No. 10 Wisconsin (24th in the Way-Too-Early top 25). SP+ will never, ever quit the Badgers, who do the Big, Burly Manball thing as well as anyone and whose defense remains absolutely dynamite. But if you think an experienced Iowa squad has a good shot at a Big Ten West repeat, I might not disagree.
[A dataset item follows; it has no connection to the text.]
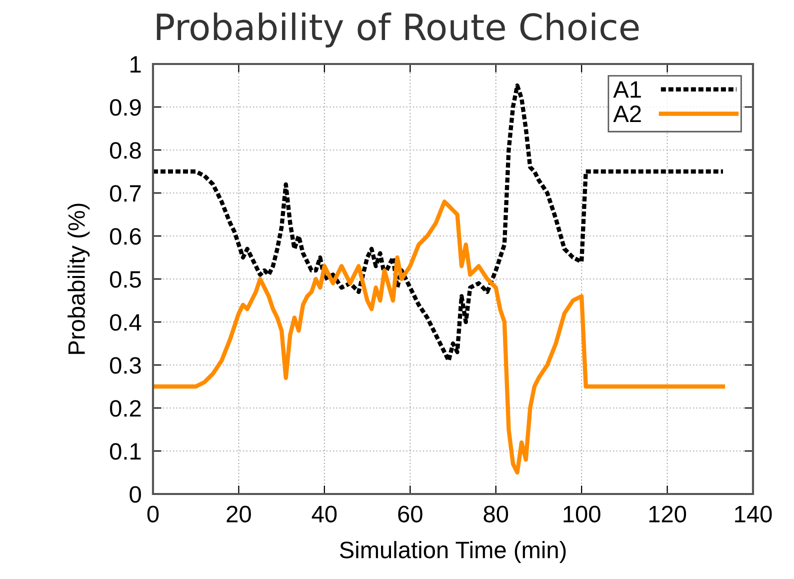 The image size is (794, 579). I want to click on y-tick-label: 0.1, so click(126, 452).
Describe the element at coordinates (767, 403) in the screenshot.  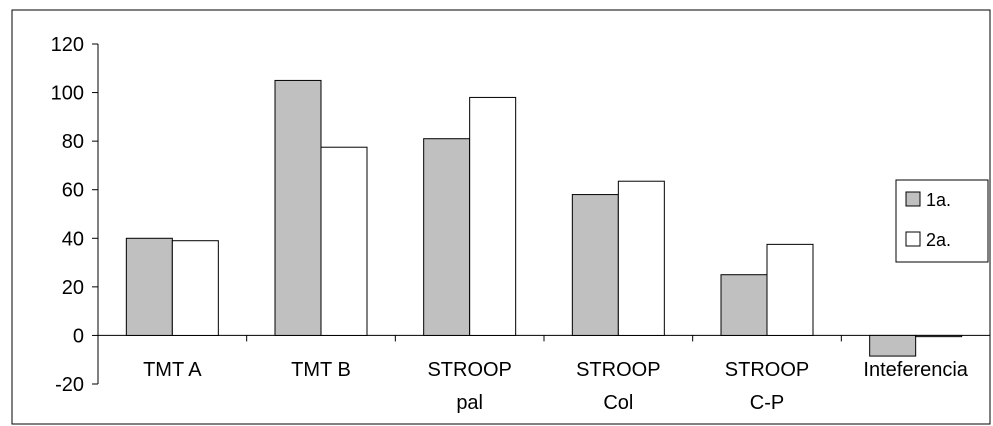
I see `category-label: C-P` at that location.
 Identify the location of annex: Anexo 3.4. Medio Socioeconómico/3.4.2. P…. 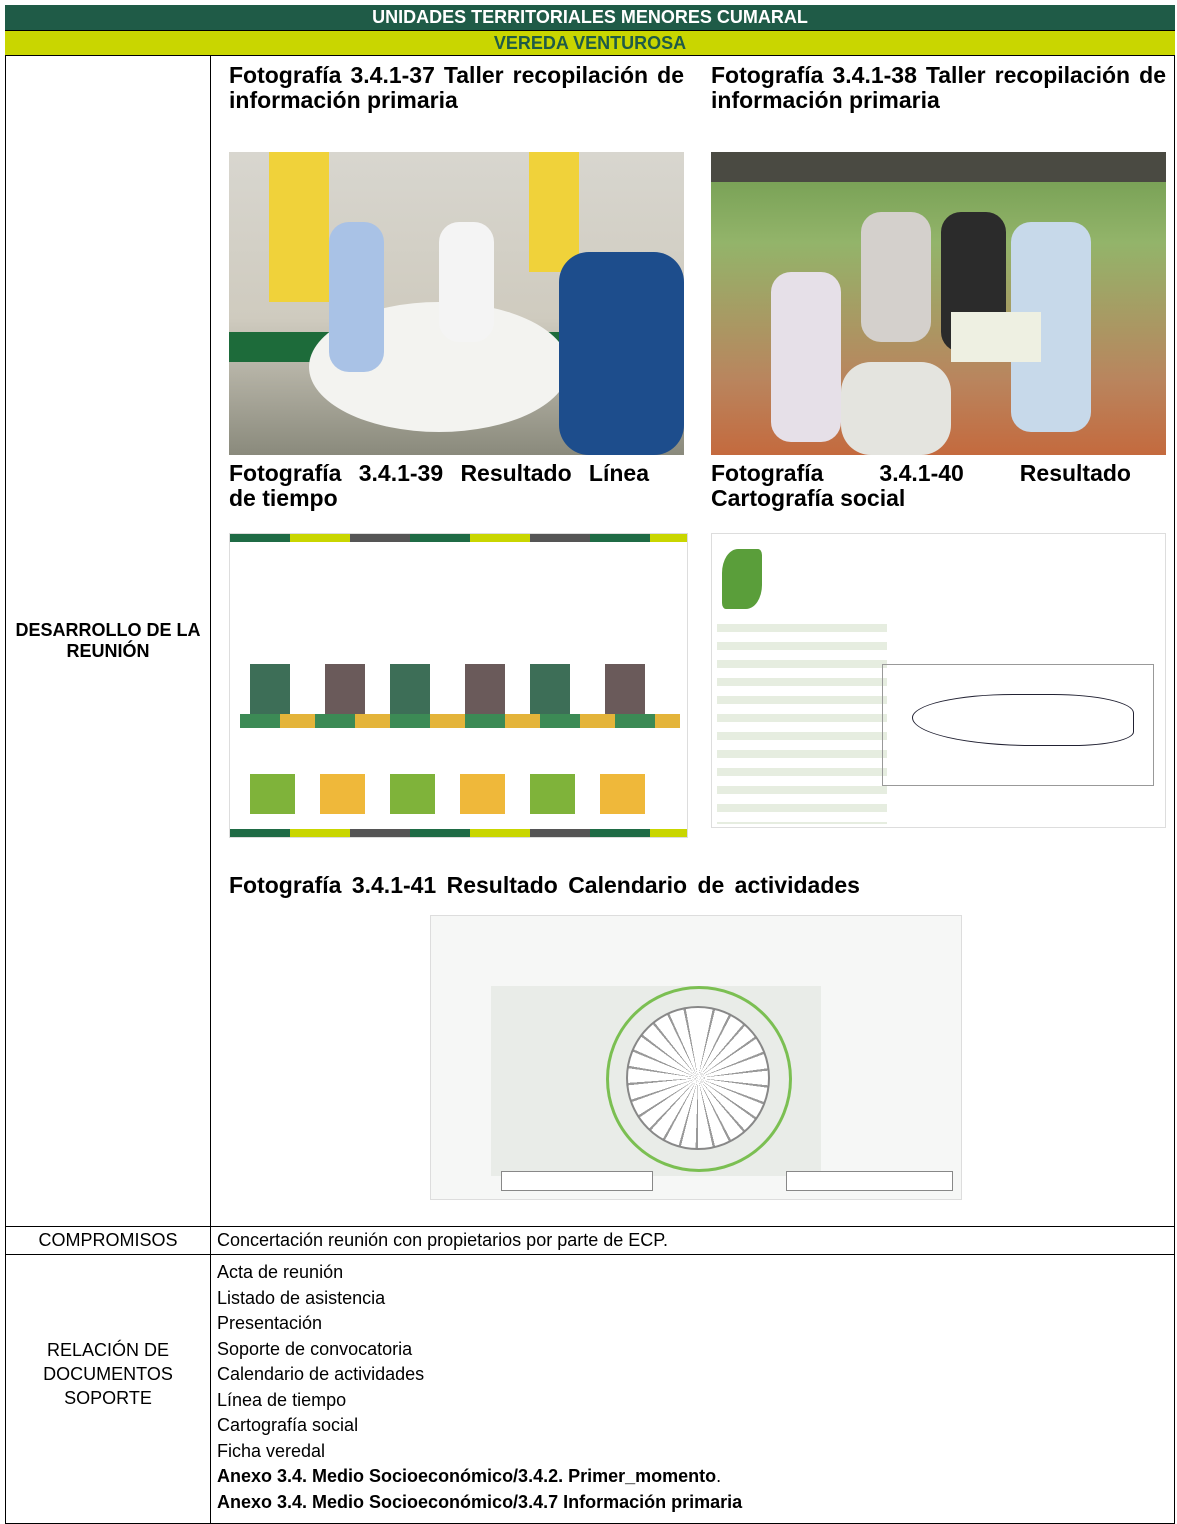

No. 11 Cincinnati (19th in the Way-Too-Early top 25). Luke Fickell did a lovely job of addressing immediate needs (QB, WR) in the transfer portal, though turnover at cornerback could be tough to overcome.
Sell, sell, sell!
While SP+ indeed usually leans on history to tell you who it thinks is underrated, it also tends to do a better job of telling you who might be overrated. For whom are we overreacting to a single good year or a single stellar recruiting class?
No. 30 Baylor (16th in the Way-Too-Early top 25). Here's a reminder that the returning production formula puts heavy emphasis on turnover at receiver and defensive back, and Baylor is dealing with a ton of that. But an experienced quarterback and fantastic lines still could take Dave Aranda's Bears pretty far.
No. 32 Oregon (12th in the Way-Too-Early top 25). SP+ never saw the Ducks as serious contenders last fall, but it still had them at 14th after 10 games before dropping them all the way to 38th with their dismal 1-3 finish. With a new coach and the QB position still unsettled, they aren't projected to immediately surge back.
No. 35 Houston (13th in the Way-Too-Early top 25). After their first top-40 finish in five years, the Cougars are expected to stay there, though it's always tricky to attempt a second straight leap year. Maybe top 40 is more realistic than top 15.
No. 36 Oklahoma State (ninth in the Way-Too-Early top 25). The Cowboys will still have experience at quarterback and a dynamite defensive line, but turnover in the defensive back seven and at defensive coordinator (Jim Knowles left for Ohio State) might be a bit too much to overcome.
No. 47 Wake Forest (14th in the Way-Too-Early top 25). SP+ undersold the Demon Deacons last year thanks in part to their incredibly untrustworthy defense. Quarterback Sam Hartman is back, which is exciting, but our system is not going to suddenly fall in love with Wake's defense now that it loses big chunks of its secondary and line.
No. 49 South Carolina (25th in the Way-Too-Early top 25). Just by finishing 66th, the Gamecocks overachieved massively in Shane Beamer's first season. But they would have to overachieve even more to leap all the way into the top 25. Anything's possible, but that's asking a lot.
No. 64 USC (22nd in the Way-Too-Early top 25). The great mystery of the 2022 offseason. The Trojans underachieved, lost their head coach, then collapsed to 82nd in SP+, their worst ranking since 1961. That they surged all the way to the national title in 1962 is a reminder that USC's upside is always higher than most teams', and transfers such as former Oklahoma quarterback Caleb Williams could obviously facilitate a surge. It's just hard to predict such a thing, especially with how poor the USC defense was last year (106th in defensive SP+). My approach this offseason: have no expectations, good or bad, for this team.